Find every line in the rows below that contains the word "should" and copy each such line in full. Uppercase and lowercase letters count as different.

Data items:
::::::::
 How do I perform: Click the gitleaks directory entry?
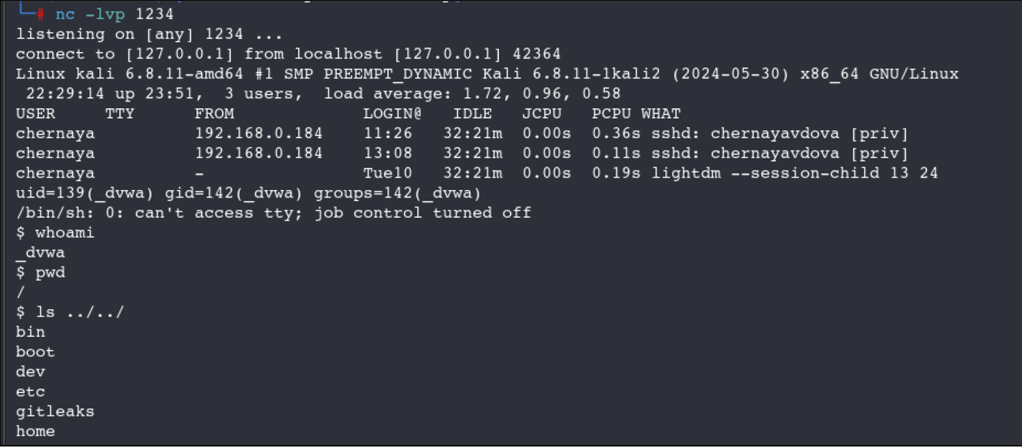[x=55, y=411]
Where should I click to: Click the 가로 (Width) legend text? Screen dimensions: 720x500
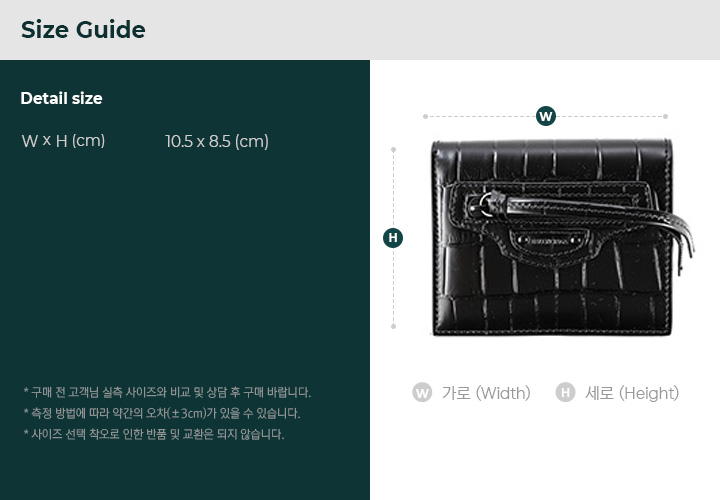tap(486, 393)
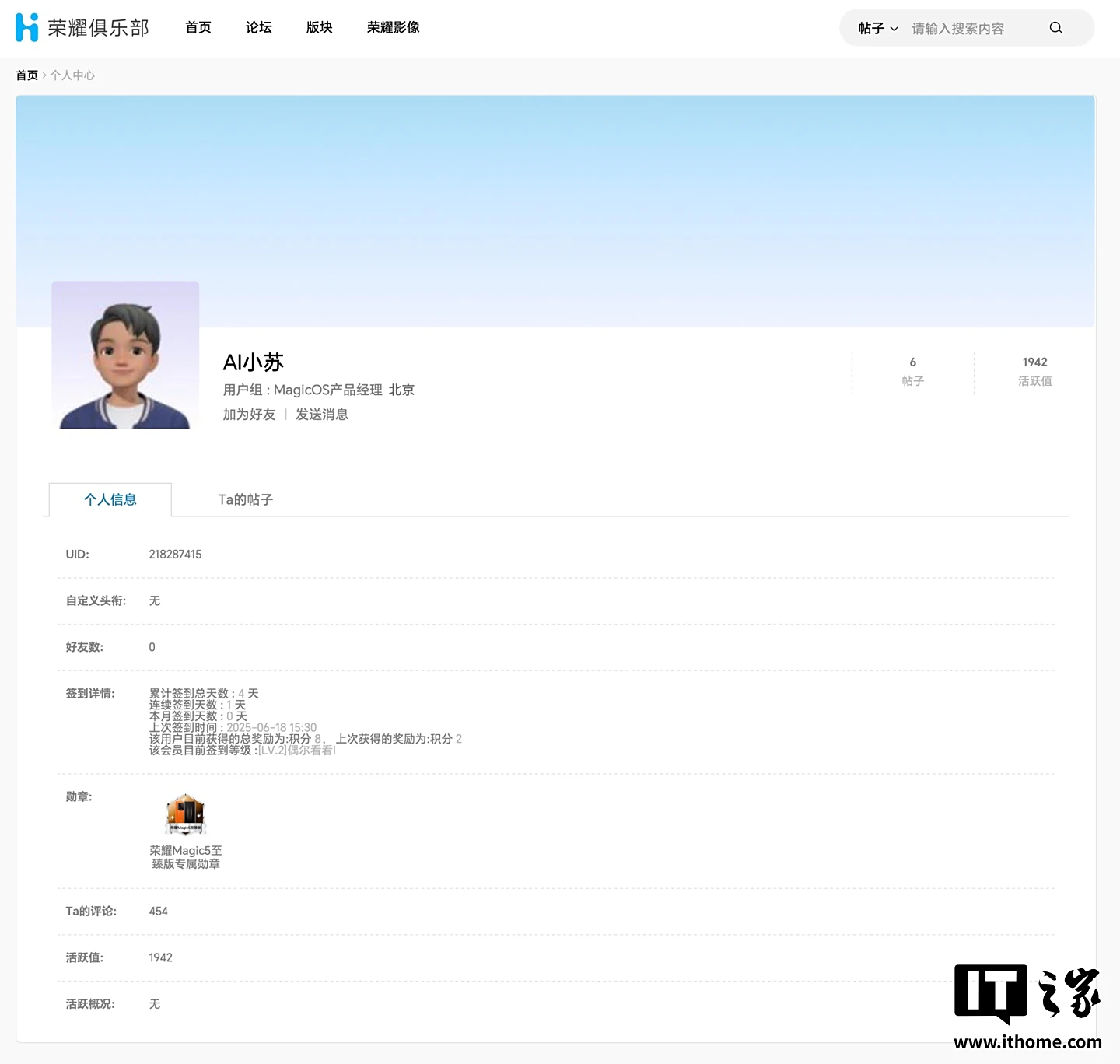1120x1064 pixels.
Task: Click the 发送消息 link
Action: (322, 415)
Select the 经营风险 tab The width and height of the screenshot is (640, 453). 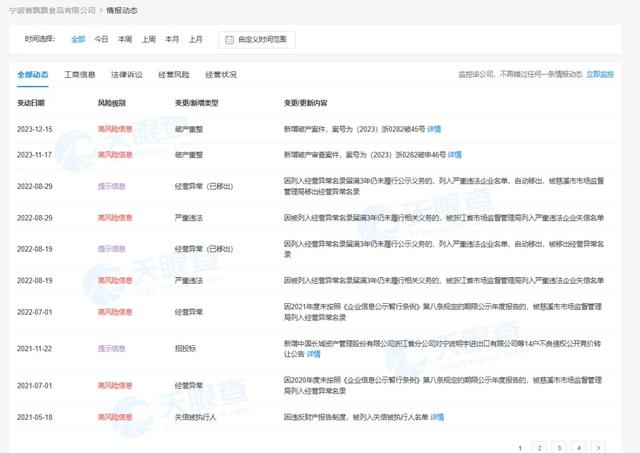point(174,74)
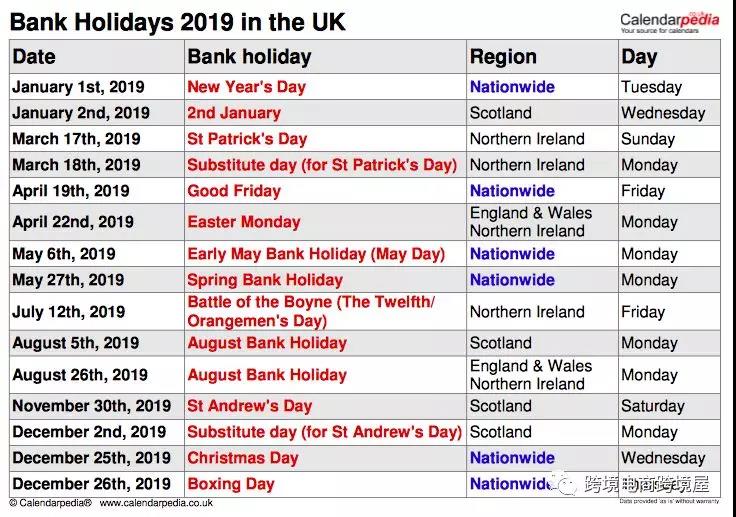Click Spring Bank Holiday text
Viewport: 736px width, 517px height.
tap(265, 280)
::::::::
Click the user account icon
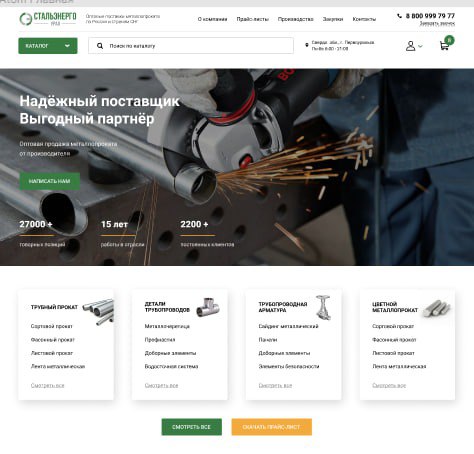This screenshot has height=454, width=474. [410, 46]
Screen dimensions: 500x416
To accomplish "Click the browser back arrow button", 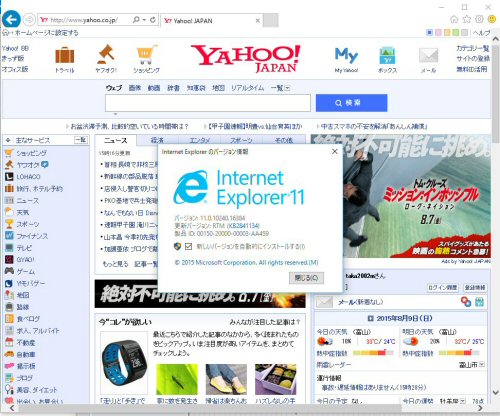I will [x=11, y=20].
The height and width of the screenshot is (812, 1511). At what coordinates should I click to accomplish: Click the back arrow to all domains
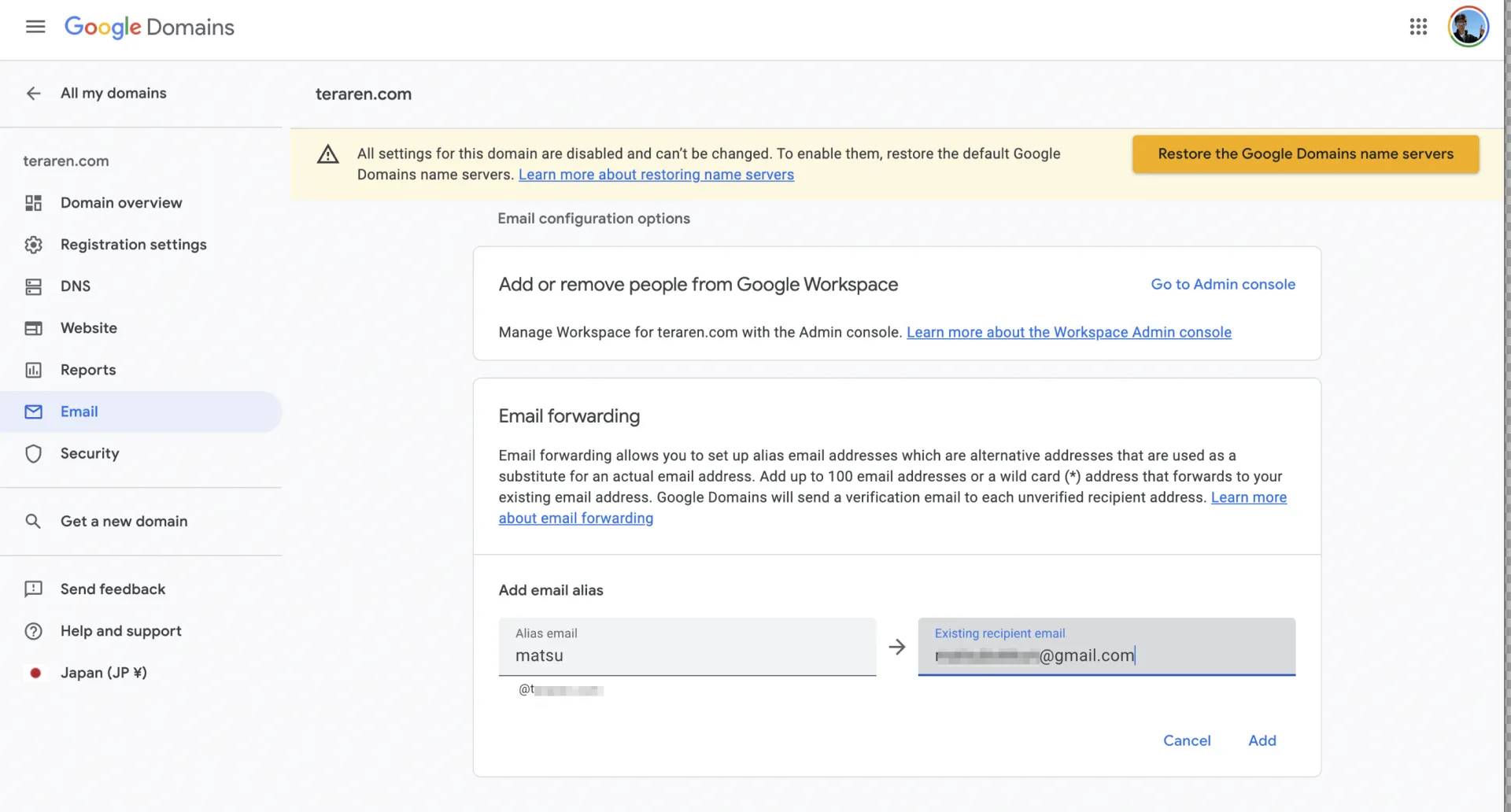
::::::::
-- Solution to this problem --
Where should I click to: Click the 가로 (Width) legend text? Screen dimensions: 720x500
The height and width of the screenshot is (812, 1511). At what coordinates should I click to accomplish: Click the back arrow to all domains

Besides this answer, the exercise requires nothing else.